TASK PROMPT: Write out every line below that includes the word "France".

RECORDED DATA:
□ □ □ □

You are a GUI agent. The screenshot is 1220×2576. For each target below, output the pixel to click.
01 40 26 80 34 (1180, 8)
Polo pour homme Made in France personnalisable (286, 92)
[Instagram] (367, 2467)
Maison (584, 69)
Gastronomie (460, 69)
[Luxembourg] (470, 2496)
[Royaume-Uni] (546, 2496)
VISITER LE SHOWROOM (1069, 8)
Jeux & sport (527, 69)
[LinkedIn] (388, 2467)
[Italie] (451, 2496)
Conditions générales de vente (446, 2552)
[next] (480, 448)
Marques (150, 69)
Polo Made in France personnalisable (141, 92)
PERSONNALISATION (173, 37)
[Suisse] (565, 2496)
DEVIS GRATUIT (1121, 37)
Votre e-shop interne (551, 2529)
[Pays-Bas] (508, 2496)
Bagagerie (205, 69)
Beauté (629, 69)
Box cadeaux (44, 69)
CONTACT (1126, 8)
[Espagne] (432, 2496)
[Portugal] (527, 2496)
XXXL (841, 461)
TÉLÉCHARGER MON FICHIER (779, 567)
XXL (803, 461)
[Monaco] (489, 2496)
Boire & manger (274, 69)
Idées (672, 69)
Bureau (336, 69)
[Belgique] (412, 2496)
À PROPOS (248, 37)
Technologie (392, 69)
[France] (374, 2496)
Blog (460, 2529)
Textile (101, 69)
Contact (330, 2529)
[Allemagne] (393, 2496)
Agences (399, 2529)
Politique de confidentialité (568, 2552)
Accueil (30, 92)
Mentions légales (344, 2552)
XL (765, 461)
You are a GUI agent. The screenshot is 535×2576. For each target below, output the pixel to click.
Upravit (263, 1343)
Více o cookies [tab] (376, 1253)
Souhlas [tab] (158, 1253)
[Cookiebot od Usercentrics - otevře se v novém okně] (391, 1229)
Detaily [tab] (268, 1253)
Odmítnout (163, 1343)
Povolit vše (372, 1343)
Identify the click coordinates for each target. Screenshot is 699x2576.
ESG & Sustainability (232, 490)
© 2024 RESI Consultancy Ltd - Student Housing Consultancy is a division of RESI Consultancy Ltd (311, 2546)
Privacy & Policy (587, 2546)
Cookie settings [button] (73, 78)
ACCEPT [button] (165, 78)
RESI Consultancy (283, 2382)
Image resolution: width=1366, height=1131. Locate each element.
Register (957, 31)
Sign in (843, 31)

□ □ □ □

RESULT OF THE EXERCISE:
Polo pour homme Made in France personnalisable (286, 92)
Polo Made in France personnalisable (141, 92)
[France] (374, 2496)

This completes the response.